Alemanic & Swiss German

Gerard Meijssen gerardm at wiktionaryz.org
Wed Dec 6 11:13:32 CET 2006


Hoi,
The OmegaT software (a CAT tool) currently uses JAVA to indicate 
languages. As a consequence it is next to useless when languages that 
are in the long tail are to be translated. According to Mark's 
presentation Google only recognises some 100 languages. ISO-639-3 
recognises some 7603. The Wikimedia Foundation supports 250.

When you only work inside what the Standard supports there is no 
apparent problem. The problems starts when a Standard does not support a 
language.

Thanks,
     Gerard

Mark Davis schreef:
> >  In a presentation of Google it
> > was suggested that the coding of content with language codes is so
> > unreliable that it is practically useless.

### Problems to solve:
**1)** Decide whether each statement agrees with the message on language codes. Answer yes or no for each and quote the words of the message that decide it.
(a) The Wikimedia Foundation supports 250 languages.
(b) Google recognizes about 7603 languages.
(c) The OmegaT software currently uses JAVA to indicate languages.
**2)** Retype the passage of the message on language codes starting at "When you only" and ending at "is practically useless.".
**3)** According to the message on language codes, how many languages does ISO-639-3 recognize?

### Data excerpt:
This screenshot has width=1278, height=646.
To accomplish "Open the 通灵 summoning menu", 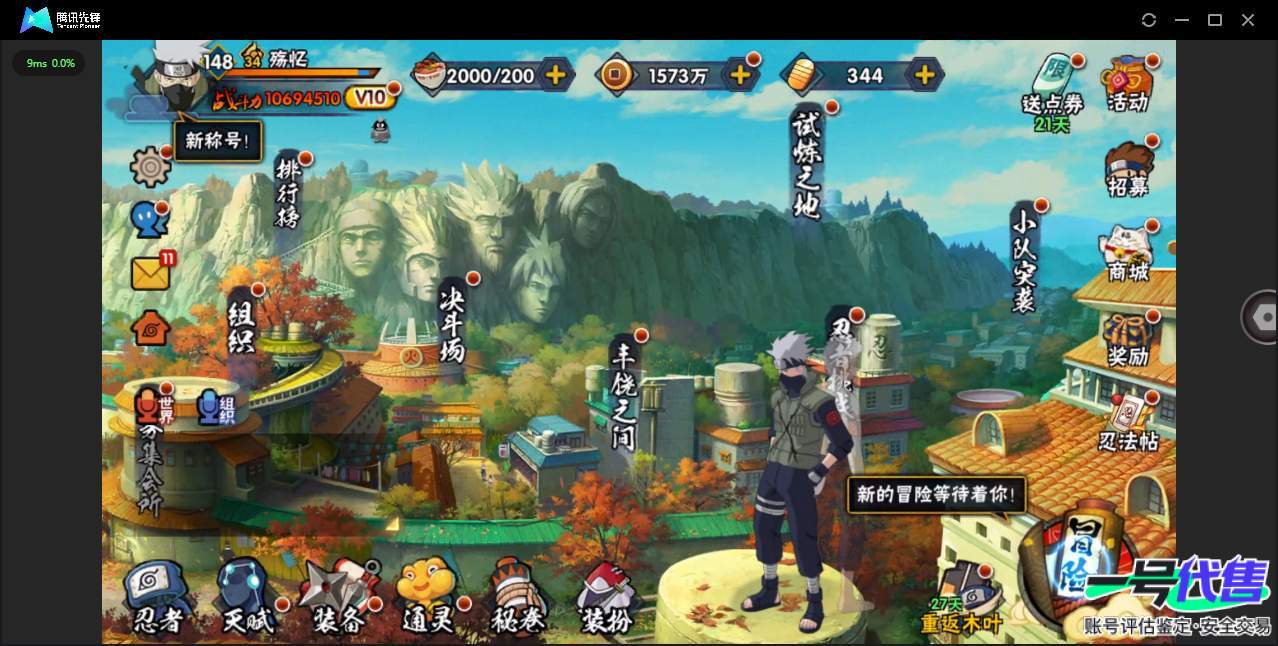I will pos(428,598).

### Solutions by task:
**1)**
(a) Yes: "The Wikimedia Foundation supports 250."
(b) No: "Google only recognises some 100 languages."
(c) Yes: "The OmegaT software (a CAT tool) currently uses JAVA to indicate languages."

**2)**
When you only work inside what the Standard supports there is no 
apparent problem. The problems starts when a Standard does not support a 
language.

Thanks,
     Gerard

Mark Davis schreef:
> >  In a presentation of Google it
> > was suggested that the coding of content with language codes is so
> > unreliable that it is practically useless.

**3)** Some 7603.